A minimal and executable code snippet would be great.
Could you try to remove unnecessary functions and use some random inputs, so that we can reproduce this issue locally?
You can see that the first call to scheduler. Step should have been fault-free because it printed the following print statement, as well as eval for the model. But an error should have occurred on the second call
Thanks for the code so far.
Could you also post the code you are using to initialize the model, optimizer, and scheduler?
Also, could you try to run the code on the CPU only and check, if you see the same error?
If not, could you rerun the GPU code using CUDA_LAUNCH_BLOCKING=1 python script.py args and post the stack trace again?
I am very sorry for replying to you a few days later, because I am a sophomore student in university and I have a lot of things to do recently, so I didn’t deal with this problem for a few days. As you requested, I added this line of code. The problem is that it returned the value successfully without any problems during the first epoch. But after the second epoch, it reported an error
29/5000
Thank you for answering my question so patiently. My code should not have this problem。

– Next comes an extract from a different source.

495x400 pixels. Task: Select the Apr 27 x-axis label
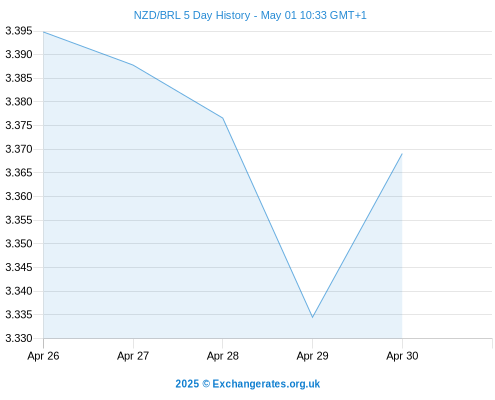click(x=133, y=356)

If I use following code,the error will not appear( it will appear when using the annotating code):
for epoch in epochs:
for batch in train_loader:
#scheduler.step()
scheduler.step()
Here is my complete training code(When you put scheduler. Step () into each batch iteration,error will apear):
for epoch in range(epochs):
model.train()
epoch_loss=0
epoch_mask_loss=0
epoch_label_loss=0
for image,mask,label in train_dl:
optimizer.zero_grad()
r=np.random.rand(1)
#cutmix transform
if r>threshold:
lam=np.random.beta(50,50)
image,mask,cutmix_label=make_cutmix(image,mask,lam)
image=image.to(device).float()
mask_prediction,label_prediction=model(image)
label_prediction=label_prediction.to('cpu')
label_loss=lam*label_criterion(label_prediction,label)+(1-lam)*label_criterion(label_prediction,cutmix_label)
else:
image = image.to(device).float()
mask_prediction,label_prediction=model(image)
label_prediction=label_prediction.to('cpu')
label_loss=label_criterion(label_prediction,label)
mask_prediction=torch.sigmoid(mask_prediction)
mask_prediction = mask_prediction.to('cpu')
mask_loss=mask_criterion(mask_prediction,mask)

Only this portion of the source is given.